Among the causes of anal cancer, the human papillomavirus (HPV) is believed to play a role. This virus is common among people and is transmitted through sexual contact. People with a history of cervical cancer or HIV may be at increased risk for anal cancer. HPV vaccination is a simple way to protect against the virus. It is highly recommended for both men and women. The vaccine is available in many forms and is widely recommended.
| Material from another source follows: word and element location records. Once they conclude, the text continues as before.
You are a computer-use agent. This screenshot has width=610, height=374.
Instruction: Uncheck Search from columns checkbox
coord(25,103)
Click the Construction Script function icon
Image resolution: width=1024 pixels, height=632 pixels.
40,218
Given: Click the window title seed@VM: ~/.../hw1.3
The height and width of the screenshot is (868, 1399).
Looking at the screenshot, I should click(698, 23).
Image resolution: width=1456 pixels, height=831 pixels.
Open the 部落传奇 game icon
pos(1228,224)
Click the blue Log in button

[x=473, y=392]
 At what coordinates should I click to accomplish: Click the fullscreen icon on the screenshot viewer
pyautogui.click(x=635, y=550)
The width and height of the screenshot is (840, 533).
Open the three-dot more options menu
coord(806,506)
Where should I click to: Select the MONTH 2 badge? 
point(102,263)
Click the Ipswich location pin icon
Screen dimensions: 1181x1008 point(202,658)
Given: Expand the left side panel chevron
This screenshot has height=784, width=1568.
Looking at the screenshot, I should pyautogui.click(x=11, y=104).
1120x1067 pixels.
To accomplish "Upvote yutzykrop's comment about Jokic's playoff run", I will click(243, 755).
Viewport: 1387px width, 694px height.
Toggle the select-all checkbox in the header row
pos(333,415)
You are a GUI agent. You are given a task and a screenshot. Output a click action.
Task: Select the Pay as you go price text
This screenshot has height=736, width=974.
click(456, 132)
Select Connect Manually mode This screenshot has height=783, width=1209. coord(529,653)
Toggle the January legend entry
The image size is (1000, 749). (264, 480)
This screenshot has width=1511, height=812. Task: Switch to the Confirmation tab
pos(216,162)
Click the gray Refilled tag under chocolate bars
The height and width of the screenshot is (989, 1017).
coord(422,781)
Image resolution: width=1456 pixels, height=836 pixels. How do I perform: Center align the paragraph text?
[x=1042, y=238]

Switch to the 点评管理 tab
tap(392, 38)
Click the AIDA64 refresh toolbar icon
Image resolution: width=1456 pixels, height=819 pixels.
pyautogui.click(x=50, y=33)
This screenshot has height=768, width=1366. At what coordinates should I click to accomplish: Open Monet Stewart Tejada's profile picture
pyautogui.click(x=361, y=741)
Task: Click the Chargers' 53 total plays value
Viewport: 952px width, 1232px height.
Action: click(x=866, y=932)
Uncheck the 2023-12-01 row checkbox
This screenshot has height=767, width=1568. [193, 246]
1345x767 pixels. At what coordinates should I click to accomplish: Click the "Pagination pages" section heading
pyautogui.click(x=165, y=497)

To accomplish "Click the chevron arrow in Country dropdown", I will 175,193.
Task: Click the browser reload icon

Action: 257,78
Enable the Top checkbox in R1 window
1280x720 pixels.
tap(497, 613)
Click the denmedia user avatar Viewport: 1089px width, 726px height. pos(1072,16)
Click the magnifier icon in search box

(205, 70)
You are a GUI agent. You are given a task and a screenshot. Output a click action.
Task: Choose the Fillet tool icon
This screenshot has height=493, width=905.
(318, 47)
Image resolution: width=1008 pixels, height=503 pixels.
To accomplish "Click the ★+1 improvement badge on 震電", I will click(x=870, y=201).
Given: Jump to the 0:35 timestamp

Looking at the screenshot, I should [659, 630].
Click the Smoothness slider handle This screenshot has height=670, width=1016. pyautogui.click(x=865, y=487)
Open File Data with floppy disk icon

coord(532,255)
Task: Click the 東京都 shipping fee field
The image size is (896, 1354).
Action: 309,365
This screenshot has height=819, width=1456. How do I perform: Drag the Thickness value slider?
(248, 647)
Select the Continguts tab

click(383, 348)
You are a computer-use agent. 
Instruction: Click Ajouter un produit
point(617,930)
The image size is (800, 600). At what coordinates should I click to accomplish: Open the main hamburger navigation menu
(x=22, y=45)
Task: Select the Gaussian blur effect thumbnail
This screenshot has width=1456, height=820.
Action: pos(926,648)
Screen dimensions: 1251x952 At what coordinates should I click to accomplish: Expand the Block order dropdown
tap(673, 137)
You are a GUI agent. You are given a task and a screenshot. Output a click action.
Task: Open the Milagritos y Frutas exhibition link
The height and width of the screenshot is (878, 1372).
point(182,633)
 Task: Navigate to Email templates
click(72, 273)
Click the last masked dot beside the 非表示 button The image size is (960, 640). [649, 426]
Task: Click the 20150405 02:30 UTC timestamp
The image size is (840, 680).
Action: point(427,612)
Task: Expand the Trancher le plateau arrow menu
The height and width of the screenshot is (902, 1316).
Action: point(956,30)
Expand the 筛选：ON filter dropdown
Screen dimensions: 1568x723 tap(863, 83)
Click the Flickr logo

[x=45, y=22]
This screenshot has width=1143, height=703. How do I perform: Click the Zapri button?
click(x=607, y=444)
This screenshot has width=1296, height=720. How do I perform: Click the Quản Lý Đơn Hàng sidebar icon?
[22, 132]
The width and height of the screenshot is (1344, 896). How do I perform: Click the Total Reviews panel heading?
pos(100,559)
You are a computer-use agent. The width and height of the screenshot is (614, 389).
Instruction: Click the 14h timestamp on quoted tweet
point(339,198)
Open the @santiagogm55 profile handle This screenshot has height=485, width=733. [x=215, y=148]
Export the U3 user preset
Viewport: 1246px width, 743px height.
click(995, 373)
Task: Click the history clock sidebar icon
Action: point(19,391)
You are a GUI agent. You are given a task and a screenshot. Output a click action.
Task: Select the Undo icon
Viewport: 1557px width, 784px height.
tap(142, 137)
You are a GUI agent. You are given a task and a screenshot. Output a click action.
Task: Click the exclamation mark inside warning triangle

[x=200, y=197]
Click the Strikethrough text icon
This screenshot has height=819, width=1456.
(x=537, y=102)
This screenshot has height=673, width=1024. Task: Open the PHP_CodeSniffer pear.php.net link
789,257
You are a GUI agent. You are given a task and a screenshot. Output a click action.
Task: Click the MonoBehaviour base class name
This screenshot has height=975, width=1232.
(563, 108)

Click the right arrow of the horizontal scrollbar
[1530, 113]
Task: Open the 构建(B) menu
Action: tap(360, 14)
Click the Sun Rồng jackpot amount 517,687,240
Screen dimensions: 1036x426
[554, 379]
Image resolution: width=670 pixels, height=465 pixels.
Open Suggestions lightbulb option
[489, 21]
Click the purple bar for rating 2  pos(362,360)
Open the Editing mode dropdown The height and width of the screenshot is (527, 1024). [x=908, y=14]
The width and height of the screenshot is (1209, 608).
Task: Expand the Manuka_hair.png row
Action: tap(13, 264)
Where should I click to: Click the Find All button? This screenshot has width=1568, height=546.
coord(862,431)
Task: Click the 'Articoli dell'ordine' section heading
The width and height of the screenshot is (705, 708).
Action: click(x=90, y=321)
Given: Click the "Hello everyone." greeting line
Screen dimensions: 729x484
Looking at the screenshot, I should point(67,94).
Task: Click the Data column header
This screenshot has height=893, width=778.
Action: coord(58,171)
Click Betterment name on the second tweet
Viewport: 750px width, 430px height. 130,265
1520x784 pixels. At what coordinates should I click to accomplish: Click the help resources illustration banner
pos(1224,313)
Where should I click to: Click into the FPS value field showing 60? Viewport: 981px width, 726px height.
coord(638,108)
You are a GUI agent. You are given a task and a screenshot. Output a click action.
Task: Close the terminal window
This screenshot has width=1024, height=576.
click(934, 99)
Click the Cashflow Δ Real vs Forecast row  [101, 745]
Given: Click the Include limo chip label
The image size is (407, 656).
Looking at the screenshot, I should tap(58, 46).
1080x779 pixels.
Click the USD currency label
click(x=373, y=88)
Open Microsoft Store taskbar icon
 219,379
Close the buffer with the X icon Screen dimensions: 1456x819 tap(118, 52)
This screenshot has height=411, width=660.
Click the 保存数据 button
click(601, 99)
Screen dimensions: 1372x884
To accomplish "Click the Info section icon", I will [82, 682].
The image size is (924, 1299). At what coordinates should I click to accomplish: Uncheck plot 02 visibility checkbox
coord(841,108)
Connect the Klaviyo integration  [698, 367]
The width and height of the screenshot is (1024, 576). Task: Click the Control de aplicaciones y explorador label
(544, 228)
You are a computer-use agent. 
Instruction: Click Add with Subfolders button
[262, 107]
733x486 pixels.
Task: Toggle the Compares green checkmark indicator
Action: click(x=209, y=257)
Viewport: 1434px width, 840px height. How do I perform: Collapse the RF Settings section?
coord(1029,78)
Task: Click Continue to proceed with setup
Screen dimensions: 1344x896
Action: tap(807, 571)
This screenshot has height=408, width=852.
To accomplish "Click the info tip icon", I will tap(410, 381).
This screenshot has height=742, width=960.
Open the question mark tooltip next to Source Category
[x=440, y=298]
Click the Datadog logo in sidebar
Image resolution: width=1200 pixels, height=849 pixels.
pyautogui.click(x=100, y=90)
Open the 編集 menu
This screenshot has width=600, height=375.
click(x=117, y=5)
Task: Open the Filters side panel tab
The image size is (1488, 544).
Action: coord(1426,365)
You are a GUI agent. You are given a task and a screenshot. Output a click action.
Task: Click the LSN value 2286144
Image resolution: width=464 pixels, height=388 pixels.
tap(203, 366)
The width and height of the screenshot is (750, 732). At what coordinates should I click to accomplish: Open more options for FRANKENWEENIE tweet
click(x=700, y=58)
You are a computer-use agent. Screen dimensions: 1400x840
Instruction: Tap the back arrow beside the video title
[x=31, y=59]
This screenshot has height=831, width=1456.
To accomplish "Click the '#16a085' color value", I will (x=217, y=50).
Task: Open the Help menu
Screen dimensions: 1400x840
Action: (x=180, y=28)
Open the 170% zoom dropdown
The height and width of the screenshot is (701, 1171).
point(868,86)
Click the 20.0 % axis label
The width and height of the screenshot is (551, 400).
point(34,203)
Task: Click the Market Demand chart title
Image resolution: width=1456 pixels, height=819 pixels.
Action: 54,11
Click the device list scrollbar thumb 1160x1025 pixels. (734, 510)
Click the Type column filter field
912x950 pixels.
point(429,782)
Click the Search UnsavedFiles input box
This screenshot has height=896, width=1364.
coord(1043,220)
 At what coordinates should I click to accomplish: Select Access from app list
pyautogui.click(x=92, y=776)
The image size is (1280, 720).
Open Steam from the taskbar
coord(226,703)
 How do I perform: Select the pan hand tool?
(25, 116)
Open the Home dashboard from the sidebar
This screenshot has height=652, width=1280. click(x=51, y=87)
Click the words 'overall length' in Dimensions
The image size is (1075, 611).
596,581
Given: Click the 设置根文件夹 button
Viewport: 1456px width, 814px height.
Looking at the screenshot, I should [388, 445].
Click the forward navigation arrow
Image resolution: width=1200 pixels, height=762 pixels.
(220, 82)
If you are experiencing the symptoms of anal cancer, you may have warts in your anal region. These symptoms are often vague and may take up to 6 months to diagnose. Anal cancers can interfere with the function of anal muscles and cause loss of bowel control. If left untreated, anal cancer may recur. In some cases, cancer may take months or years to return after treatment. If your cancer is in its early stages, treatment can be successful.
If you suspect you have anal cancer, your healthcare provider may recommend further tests. A CT scan or an MRI will help determine if the tumor has spread to nearby tissues. A PET/CT scan can be used to find distant metastases. Finally, ultrasound will measure the invasion of tumors. Once a diagnosis is confirmed, treatment options will be determined. If the cancer is still in the anal area, it is possible that it will spread to other parts of the body.
The TNM classification for anal cancer distinguishes between anal canal carcinoma and tumors arising along the anal margin. The two types of anal cancer are staged differently according to their stage. In general, the size of the primary tumor is the most important determinant of survival. Cancers in the anal canal are staged like skin cancers. In addition, chemoradiation is associated with a good chance of preserving anal sphincter function. However, surgery is still the treatment of choice for adenocarcinomas of the anus.
The risk of anal cancer is increased by smoking. The higher the cigarette intake and the longer you smoke, the greater the risk of anal cancer. Some people may be at a higher risk due to other, non-cancerous anal conditions. In addition, if you do develop anal cancer, there may be an undiagnosed condition that increases the risk. The best way to prevent anal cancer is to detect the condition early and take the necessary action.
While most patients benefit from a combination of treatments, there are a few notable exceptions to this rule. Patients with immunocompromised conditions may experience increased toxicity with definitive chemoradiotherapy for anal cancer. For example, patients with CD4+ cell counts below 200/I/4 L may benefit from IMRT. While this treatment option has its limitations, it is recommended for patients with immunosuppressive conditions.